Full article with photos and descriptions of each item here.

[Thanks to MacDailyNews Reader “Judge Bork” for the heads up.]

18 Comments

  1. Woz left out of that list the dial tone generator that enabled him to make free long distance calls through the old AT&T landline network. That nearly landed him some jail time as it was completely illegal to dodge paying for calls through the POTS telephone system.

  2. I remember working with punchcards. You could tell the CS majors ‘cuz of the rubber bands we wore on our wrists (to hold our stacks together, in order). I still have a blank card around here somewhere.

  3. Those who may doubt that Woz is a genius should look up his development of the disk drive for the Apple II. (If you couldn’t afford a disk drive, the box included a few applications on cassette tape.)

    I had a “loaded” Apple II+ with 64 KB RAM, two disk drives and a 15-inch B&W monitor. Next to it sat a heavy printer that cost about $3,500 and had proportional type capability. My software included one of the first 800 copies of VisiCalc, a word processor by “Captain Crunch” and then a succession of software that let me do some good stuff on that equipment.

    Barney Stone’s programmable DB Master software allowed one to create amazingly flexible and powerful databases on the Apple II (but that took a lot of code writing). Add a hard drive and a DB Master database could handle some pretty big projects on the Apple II, and with surprising speed (everything was indexed).
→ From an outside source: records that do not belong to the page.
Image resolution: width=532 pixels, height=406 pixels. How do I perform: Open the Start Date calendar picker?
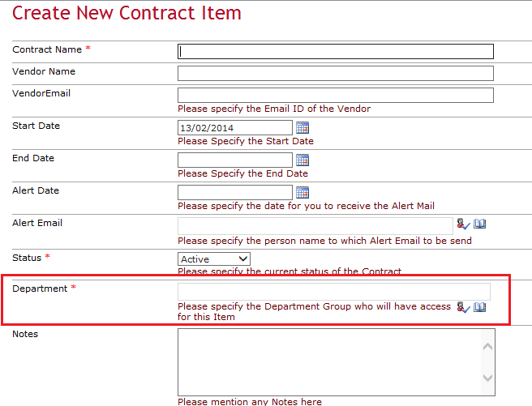pyautogui.click(x=302, y=127)
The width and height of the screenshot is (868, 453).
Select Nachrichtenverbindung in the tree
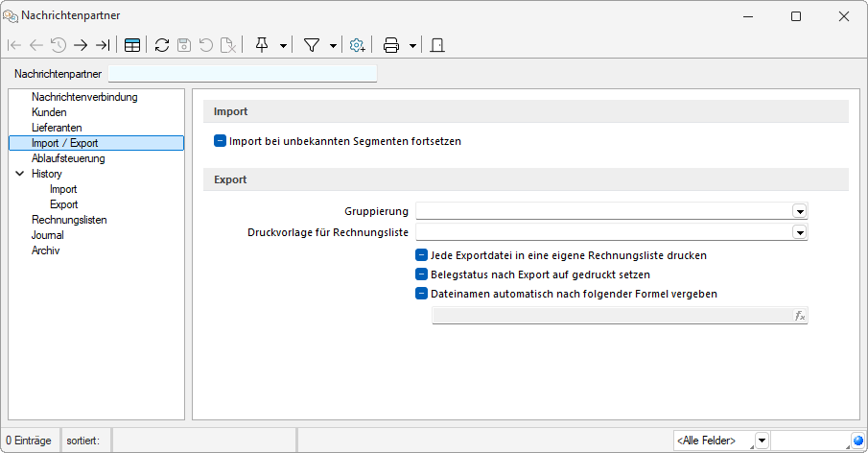click(84, 97)
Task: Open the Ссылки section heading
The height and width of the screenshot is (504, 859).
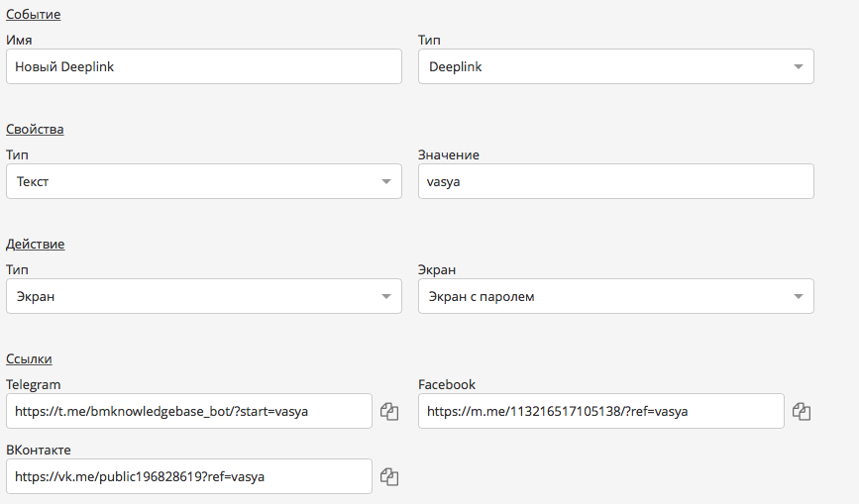Action: [x=29, y=359]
The full printout of one of my databases required seven 4-inch ring binder volumes.

  4. He’s a good man is the Woz. He did the work and he could do it all: hardware and software. Jobs on the other hand was a poor engineer and was widely regarded as such back then- time and herd ignorance seems to have elevated him to the greatest engineer of all time, rather than just one of the greatest salespeople/manager of smart people of all time. Woz and Jobs was like the unstoppable force (Woz) being given guidance, control, direction, reason and also space to be as such (Jobs). It certainly was a good match. Though I do believe that Jobs needed Woz more than Woz needed Jobs. Woz gives the impression of being perfectly happy to spend the rest of his life hacking (in the real meaning of the word, not the stupid meaning ascribed to it now by the ignorant and lazy) like his peer Lee Felsenstein (another great of the early days). Whereas no Woz -> no Jobs.
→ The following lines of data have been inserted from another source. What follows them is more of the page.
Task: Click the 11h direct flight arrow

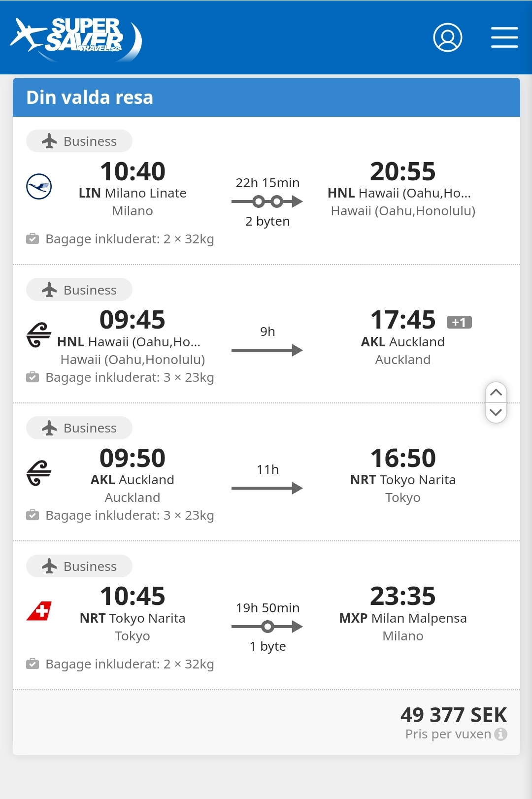Action: (267, 488)
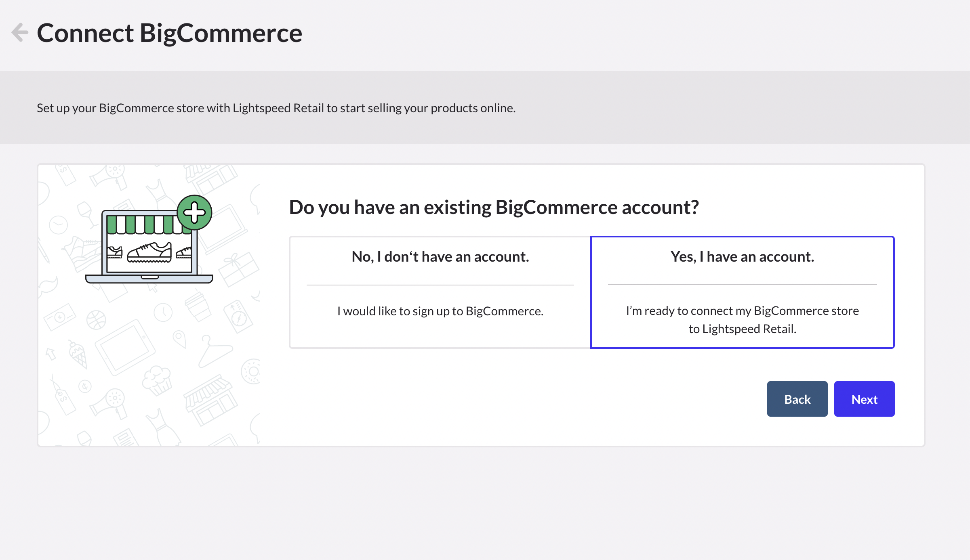Click the green striped awning illustration
This screenshot has width=970, height=560.
point(145,224)
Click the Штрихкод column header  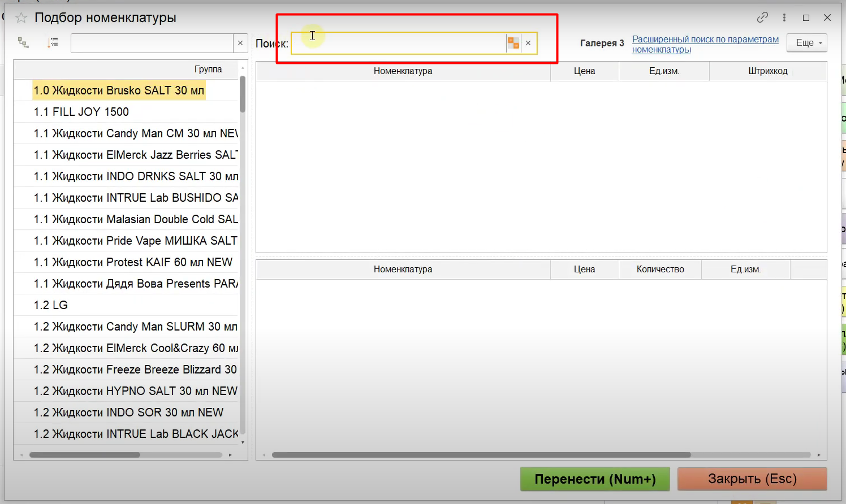click(767, 71)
  5. No, I don’t think your criticism of Jobs is fair – he has never proclaimed to be a great engineer, nor has he been regarded as such – he has always been a great salesman and marketing wiz, and he has the people skills to know who to hire, and how to manage them to their best potential. Further, he has the visionary abilities to see how products (hardware and software) will work over time… this combination of long term vision and marketing talent is what makes him unique.

  6. @ X

    What is your problem with Woz, and how is it a “liberal” thing?

    There’s no question Wiz is/was a brilliant engineer. More to the point, he did what MOST of us would do if handed more money than you could spend in a lifetime — spent the rest of his life free of 9-5 work, filled with one pursuit after another.

    What’s not to love?

    Why the hate?

  7. Right…so almost everybody here, expressing every other post that Jobs is the creator of all things apple, does not imply that? Please give me just an inkling of a break.

  8. @ Brulek –

    No one thinks Jobs is the creator of all things Apple. He’s the VISIONARY behind all things Apple.

    We understand the contributions of geniuses like Woz, Jonathan Ive, and dozens of others whose names I can’t remember at this precise moment.

    No one thinks Jobs is up late writing code, or sketching design concepts. He just has the drive to demand people’s best, and the taste to approve it when he sees it.

  9. @Bill 

    Thanks for the trip down memory lane.  We had a ][+ at my high school.  I was in the first computer class, BASIC.  We had a ][e at work, with duel disk drive; a Apple printer and a typewriter with a daisywheel that would hook up to it; and a 5 color plotter, unfortunately we did not find the software for it useful and it collected dust.  The disk drives were great and made the Apple ][ the first computer that small business and schools could justify the cost.